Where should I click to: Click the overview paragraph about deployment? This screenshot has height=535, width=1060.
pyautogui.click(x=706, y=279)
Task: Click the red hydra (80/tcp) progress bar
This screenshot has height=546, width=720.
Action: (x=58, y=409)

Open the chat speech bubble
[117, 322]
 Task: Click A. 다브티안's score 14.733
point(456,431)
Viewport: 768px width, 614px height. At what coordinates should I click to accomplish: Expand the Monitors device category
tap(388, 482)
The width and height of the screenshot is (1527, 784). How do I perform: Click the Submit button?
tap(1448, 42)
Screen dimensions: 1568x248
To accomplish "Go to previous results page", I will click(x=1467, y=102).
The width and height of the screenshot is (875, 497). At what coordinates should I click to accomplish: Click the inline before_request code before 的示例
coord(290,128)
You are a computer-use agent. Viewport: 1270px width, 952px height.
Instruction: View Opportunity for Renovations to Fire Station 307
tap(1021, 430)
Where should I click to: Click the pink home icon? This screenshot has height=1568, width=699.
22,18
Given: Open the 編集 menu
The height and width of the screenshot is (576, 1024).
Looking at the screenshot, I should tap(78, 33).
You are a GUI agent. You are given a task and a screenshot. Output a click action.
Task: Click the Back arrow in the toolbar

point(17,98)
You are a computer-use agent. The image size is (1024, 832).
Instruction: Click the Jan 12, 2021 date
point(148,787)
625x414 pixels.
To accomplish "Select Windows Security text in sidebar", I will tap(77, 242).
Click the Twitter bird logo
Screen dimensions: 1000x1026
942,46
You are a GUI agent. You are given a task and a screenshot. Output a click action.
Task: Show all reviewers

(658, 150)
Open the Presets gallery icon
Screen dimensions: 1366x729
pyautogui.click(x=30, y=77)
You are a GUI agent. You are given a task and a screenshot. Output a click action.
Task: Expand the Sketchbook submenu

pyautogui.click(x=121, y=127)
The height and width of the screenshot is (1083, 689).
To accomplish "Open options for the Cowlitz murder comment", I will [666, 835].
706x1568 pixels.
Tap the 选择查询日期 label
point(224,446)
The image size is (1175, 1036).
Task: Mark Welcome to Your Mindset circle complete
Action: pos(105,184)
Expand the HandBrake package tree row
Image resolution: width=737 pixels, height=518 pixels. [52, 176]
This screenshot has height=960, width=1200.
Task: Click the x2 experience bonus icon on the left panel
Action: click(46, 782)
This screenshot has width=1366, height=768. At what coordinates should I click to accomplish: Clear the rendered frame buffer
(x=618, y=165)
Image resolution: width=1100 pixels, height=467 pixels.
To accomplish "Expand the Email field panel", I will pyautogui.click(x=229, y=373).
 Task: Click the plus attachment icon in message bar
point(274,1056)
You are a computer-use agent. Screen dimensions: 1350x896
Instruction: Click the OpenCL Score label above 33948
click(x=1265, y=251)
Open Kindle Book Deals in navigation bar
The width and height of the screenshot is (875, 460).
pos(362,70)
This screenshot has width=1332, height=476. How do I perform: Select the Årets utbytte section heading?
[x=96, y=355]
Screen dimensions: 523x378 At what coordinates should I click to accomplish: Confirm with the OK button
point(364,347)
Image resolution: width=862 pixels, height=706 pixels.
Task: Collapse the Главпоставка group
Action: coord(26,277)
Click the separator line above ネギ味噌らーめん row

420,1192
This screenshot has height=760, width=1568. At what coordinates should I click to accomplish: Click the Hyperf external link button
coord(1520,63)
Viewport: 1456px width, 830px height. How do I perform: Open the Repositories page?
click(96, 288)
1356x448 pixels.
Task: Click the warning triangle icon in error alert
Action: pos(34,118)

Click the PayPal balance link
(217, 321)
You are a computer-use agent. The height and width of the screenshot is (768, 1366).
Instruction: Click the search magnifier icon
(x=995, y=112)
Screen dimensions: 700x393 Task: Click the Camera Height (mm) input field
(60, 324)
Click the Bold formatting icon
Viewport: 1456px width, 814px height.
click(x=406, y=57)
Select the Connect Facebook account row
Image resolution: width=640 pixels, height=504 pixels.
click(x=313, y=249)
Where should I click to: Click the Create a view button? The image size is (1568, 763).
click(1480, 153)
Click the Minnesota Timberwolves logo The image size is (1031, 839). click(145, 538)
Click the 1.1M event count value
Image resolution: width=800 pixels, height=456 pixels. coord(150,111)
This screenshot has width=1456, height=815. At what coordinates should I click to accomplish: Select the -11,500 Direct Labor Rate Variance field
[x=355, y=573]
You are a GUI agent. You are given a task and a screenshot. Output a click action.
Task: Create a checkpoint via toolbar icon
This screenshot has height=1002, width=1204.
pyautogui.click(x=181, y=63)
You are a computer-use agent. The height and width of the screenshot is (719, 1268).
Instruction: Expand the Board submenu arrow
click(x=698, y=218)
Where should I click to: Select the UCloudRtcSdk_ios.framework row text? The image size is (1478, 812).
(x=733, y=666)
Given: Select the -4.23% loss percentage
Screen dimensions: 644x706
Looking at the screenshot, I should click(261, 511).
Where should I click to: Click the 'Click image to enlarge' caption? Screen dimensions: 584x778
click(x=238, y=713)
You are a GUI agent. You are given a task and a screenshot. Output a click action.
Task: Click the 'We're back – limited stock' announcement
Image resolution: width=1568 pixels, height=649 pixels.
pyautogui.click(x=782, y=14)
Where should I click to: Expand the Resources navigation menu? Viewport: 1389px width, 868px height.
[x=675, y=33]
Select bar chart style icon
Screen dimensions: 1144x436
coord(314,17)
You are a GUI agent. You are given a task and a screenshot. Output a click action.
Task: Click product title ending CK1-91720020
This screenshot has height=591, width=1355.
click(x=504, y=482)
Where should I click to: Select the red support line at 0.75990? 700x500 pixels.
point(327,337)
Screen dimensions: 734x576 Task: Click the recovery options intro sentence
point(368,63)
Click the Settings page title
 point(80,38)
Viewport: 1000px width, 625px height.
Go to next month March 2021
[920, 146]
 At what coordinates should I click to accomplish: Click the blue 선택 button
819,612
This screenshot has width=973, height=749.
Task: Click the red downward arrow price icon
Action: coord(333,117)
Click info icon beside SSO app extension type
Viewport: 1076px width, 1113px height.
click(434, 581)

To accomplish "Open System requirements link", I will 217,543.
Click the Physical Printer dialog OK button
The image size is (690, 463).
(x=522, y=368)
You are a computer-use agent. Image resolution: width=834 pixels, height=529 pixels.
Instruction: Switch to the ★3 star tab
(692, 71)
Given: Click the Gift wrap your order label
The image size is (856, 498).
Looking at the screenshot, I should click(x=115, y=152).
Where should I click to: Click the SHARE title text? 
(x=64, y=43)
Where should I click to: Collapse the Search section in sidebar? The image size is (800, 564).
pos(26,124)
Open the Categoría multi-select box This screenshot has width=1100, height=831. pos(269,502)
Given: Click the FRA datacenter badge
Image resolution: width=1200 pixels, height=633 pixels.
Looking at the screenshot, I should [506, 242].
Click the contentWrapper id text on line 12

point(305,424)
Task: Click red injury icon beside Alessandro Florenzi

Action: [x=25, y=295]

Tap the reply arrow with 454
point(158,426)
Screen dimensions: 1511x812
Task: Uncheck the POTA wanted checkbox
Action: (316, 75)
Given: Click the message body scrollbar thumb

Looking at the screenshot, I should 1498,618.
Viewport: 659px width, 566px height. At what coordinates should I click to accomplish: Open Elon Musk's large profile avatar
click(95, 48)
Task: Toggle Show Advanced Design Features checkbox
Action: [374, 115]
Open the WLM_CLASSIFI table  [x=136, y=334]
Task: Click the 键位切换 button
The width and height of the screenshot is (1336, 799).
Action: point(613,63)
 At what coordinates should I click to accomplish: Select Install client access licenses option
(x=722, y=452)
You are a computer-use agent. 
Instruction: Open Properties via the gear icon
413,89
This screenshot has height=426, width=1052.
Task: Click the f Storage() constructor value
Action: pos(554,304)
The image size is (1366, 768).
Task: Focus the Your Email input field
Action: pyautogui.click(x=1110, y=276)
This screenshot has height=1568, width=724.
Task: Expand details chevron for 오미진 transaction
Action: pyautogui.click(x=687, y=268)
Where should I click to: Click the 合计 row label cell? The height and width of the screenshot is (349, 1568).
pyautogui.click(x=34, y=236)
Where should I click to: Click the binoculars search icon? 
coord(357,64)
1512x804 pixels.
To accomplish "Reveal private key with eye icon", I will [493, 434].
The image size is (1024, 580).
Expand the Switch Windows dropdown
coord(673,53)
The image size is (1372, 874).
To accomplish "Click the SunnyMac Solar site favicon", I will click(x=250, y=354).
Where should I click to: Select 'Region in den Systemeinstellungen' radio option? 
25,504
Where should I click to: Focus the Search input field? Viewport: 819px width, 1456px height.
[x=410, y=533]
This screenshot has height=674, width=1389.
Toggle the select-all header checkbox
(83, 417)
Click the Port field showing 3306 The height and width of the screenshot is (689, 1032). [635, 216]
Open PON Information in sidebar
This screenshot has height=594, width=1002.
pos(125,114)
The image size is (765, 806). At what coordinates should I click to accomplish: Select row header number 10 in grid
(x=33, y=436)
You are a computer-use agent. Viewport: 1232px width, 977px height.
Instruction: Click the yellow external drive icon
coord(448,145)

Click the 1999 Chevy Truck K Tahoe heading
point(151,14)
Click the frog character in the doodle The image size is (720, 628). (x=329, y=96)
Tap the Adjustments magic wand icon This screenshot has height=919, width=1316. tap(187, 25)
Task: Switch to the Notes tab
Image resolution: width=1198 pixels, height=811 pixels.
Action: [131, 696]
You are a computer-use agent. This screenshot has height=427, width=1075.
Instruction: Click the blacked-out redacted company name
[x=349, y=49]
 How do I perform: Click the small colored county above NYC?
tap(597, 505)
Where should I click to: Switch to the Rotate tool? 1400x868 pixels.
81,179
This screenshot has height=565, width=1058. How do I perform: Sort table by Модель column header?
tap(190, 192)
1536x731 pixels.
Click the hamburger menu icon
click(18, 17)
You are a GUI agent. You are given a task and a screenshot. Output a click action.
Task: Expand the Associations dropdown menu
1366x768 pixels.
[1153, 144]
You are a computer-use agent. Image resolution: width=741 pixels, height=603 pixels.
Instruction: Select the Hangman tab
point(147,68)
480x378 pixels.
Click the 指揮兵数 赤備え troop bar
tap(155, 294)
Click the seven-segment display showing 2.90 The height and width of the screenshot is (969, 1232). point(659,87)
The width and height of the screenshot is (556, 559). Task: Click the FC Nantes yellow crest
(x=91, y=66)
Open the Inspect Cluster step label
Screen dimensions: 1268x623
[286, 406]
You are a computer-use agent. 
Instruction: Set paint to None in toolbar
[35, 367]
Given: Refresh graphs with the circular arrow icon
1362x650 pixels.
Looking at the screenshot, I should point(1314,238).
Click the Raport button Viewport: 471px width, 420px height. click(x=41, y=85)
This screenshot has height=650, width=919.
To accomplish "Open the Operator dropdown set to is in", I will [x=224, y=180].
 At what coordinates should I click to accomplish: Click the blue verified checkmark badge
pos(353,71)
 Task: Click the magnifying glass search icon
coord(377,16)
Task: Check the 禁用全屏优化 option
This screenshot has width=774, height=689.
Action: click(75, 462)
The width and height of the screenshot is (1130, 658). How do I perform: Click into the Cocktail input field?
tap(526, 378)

###

= YOUR TASK =
Identify every line of the records that contains the string "page" and copy each one out in full.

= ANSWER TO THE TASK =
To accomplish "Go to previous results page", I will click(x=1467, y=102).
Viewport: 1456px width, 830px height. How do I perform: Open the Repositories page?
Click the Settings page title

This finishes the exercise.